Having made a serious first effort by myself usually provides me with enough insight that I can make a reasonable assessment whether some idea from the literature is (1) roughly along my own line(s) of though, (2) inferior to my own ideas (3) superior (at least in parts) to my best efforts. It is fairly rare (but happens), that I realize that an approach from group (3) is so vastly superior to my own ideas that I adopt it wholesale. Most of the time my final design is the synthesis of my original ideas and ideas from the literature: the “stand on the shoulder of giants” approach.

Thanks again for your detailed answer. Yes, I agree that prototype is one way to go (already started).

Just to clarify my approach since I think I didn’t explain very well what I try to do.

With ‘single threaded’ I do not mean that I start a kernel with a single grid and 32 threads. What I mean is that each thread gives me a single solution. I’m also happy with the performance of these parts.

In other parts of the kernel I can use 4 thread to improve performance, also giving me a single solution, and in other parts I can make use of a complete warp.

If all of these parts work in a single kernel I need to configure the kernel in that way that the part that needs most of the threads determine how many solution my kernel can calculate.


  1. part 1 thread → one solution
  2. part 4 threads → one solution
    3 part: 32 thread → one solution

If I start now a kernel like this:
grid <64, 1, 1> and block <128, 1, 1>

I use 64 * 128 threads that gave me 256 solutions since the last part needs 32 threads for a single result. And on the other side I have most of the GPU doing nothing for part 1 and 2.

My idea for splitting the kernel is now to run part 1 in its own kernel with a good occupancy and store all results in memory. The run part 2, reading the results from part 1 and continue calculation also in configuration that its kernel make good use of the gpu - then finnaly run the last part - again with its own kernel configuration.

I hope to get better performance because part 1 and 2 can use their own configuration resulting in a better occupancy. I can also use the unused MC for something else in a different stream (if the used resources will allow this). But this something for a later development if splitting the kernel gives the expected results.

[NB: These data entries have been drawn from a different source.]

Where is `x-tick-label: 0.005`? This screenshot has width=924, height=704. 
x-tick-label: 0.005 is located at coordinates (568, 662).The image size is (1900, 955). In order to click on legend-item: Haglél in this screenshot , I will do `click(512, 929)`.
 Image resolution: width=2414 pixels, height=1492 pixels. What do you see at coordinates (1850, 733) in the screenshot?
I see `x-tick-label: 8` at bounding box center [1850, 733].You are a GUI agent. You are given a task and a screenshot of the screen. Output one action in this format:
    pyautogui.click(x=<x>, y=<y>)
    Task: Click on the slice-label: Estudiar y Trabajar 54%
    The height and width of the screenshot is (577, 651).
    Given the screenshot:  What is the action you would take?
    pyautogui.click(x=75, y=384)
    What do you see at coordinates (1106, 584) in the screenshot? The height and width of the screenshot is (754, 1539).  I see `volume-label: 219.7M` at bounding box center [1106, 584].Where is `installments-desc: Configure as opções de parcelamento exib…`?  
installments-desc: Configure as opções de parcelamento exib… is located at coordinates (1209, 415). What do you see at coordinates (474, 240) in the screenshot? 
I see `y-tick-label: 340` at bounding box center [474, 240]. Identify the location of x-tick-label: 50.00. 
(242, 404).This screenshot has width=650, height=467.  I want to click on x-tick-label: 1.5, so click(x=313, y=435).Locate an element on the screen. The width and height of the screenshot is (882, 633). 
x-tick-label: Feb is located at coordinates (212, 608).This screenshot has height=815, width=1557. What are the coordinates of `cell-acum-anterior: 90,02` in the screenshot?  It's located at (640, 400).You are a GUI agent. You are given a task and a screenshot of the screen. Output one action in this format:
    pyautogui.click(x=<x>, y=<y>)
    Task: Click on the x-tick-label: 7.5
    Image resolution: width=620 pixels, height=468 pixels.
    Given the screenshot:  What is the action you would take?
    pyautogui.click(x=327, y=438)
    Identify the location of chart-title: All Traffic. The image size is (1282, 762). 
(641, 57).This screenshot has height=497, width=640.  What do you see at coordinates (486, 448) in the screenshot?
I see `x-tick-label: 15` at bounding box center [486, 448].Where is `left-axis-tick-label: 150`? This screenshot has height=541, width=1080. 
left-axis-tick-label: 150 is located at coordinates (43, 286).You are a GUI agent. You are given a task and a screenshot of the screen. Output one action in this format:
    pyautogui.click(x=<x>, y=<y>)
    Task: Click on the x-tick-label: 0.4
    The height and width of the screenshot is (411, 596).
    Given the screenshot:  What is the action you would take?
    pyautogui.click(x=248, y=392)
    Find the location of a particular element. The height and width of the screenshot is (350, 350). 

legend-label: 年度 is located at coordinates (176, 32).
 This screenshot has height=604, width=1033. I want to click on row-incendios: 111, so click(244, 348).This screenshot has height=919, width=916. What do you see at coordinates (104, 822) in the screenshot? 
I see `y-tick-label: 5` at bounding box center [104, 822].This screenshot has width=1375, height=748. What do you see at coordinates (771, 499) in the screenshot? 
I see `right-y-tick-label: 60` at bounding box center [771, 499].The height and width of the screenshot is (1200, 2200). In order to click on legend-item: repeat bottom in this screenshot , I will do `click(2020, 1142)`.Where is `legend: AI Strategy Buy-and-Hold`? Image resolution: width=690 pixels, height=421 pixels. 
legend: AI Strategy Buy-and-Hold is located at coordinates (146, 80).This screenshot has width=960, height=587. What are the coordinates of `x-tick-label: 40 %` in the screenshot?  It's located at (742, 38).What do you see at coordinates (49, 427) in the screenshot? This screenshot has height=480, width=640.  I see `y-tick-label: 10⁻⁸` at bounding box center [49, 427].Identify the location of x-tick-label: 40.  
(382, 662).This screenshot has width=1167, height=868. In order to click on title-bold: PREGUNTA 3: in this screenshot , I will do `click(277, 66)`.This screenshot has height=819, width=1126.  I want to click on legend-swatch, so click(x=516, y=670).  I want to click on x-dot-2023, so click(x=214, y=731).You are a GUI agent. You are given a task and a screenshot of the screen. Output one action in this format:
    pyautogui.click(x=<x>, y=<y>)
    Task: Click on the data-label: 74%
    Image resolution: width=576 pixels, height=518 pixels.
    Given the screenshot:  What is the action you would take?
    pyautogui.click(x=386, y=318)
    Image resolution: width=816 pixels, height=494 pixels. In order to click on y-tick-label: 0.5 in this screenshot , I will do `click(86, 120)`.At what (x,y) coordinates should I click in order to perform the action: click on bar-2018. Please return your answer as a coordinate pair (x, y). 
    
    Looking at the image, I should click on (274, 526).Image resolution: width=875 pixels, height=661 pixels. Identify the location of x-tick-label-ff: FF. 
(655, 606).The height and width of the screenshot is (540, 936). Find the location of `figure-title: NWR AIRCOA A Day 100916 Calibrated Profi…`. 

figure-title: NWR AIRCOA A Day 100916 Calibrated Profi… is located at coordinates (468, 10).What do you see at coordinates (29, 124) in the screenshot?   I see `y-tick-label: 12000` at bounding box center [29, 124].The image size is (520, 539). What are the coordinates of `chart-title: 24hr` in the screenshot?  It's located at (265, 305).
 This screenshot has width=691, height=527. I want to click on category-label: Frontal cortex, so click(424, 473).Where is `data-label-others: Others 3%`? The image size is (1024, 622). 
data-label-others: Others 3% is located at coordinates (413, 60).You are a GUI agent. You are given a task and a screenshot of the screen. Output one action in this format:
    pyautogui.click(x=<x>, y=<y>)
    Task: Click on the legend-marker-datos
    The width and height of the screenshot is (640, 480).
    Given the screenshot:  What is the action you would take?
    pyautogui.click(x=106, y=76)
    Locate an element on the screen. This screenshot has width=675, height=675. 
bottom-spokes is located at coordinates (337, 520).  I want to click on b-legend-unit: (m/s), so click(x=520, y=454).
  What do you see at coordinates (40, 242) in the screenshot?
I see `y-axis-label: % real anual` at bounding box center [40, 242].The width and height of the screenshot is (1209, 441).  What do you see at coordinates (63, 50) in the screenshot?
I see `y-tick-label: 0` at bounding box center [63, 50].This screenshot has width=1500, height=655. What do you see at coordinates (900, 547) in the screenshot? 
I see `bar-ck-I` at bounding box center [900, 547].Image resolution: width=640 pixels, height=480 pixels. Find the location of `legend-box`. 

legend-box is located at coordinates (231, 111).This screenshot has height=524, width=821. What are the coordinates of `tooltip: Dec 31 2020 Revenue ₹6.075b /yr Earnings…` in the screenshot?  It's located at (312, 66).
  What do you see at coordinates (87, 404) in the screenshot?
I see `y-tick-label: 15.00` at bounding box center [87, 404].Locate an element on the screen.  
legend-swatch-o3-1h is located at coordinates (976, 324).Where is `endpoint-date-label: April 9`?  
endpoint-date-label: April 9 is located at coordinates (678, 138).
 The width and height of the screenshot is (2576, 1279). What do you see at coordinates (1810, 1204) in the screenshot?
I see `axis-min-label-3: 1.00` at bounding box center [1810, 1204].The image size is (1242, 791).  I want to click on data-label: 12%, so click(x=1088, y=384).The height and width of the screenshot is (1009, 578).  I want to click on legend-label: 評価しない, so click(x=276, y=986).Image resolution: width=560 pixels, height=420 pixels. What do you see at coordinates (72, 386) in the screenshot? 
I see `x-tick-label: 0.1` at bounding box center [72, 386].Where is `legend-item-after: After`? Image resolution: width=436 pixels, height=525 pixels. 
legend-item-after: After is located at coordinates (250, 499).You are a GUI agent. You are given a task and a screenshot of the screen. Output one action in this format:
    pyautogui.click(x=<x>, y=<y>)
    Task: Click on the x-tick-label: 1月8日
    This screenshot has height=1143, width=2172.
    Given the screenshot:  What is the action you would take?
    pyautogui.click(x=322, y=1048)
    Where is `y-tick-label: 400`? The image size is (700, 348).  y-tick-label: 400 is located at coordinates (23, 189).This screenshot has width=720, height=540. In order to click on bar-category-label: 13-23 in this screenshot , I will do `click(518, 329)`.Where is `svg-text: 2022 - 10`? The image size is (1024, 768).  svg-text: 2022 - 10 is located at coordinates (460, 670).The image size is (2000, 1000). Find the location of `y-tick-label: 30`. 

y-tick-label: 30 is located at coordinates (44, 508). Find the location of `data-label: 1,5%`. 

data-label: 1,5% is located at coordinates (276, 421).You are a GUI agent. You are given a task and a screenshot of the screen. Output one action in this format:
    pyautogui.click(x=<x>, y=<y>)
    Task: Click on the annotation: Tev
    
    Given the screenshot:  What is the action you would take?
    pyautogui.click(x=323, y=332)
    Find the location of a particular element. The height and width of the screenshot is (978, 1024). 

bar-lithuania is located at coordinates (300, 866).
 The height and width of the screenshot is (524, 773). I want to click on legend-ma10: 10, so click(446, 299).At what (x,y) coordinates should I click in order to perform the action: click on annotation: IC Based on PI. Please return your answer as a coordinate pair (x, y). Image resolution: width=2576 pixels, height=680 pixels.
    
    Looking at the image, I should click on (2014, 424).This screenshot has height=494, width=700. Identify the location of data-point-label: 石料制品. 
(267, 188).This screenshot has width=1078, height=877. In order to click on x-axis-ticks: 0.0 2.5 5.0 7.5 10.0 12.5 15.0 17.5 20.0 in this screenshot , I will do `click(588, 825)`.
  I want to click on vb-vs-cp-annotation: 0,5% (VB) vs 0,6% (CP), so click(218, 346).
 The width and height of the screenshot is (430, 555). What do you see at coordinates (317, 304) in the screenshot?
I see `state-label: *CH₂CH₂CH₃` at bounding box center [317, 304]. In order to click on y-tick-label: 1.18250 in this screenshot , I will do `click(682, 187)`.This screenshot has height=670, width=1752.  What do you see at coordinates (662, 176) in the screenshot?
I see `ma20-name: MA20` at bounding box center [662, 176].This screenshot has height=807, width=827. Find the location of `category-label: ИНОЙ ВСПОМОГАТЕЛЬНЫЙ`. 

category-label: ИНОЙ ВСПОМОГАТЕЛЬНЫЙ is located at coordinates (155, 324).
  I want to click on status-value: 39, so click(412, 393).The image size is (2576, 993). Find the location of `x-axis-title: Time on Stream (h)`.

Thanks for your help and insights.

Hi TrailingStop,
Variant 1:
it can be done by e.g. using a single kernel and have each warp calculate 32 solutions. In your example: For the first part of the kernel, each thread of the warp calculates one solution; for the second part, you have a for loop from 0 to 3 and within the loop body 4 threads each cooperate for 8 independent calculations concurrently times 4 loop iterations; for the third part you have a for loop from 0 to 31 with only one solution calculated for each iteration.

The data can be exchanged by warp shuffle or by shared memory.

Variant 2:
A different approach would be to have whole warps doing nothing instead of some threads of a warp. Keeping warps idle (e.g. by blocking for a _syncthreads()) is free, because the blocked warps are not scheduled and do not use up compute resources, except that the effective occupancy lowers.

Your example would be a (too) extreme case. But basically it would go: Start 32x32 thread blocks. For part 1 one warp is active; for part 2 fours warps are active; for part 3 thirty-two warps are active.

The data would be exchanged by shared memory.

The thread indices of threads within a block can have different meanings throughout your kernel. You are not bound to map them 1:1 to your problem space indices. Just see the threads as numbered resources. Between each _syncwarp() (or even _syncthreads()) you can redefine, how the work is distributed onto threads, and you can add any for loop within the kernel on top of it.

Hi Curefab,

thanks a lot for this information. I will give them a try and check which one works best in my case.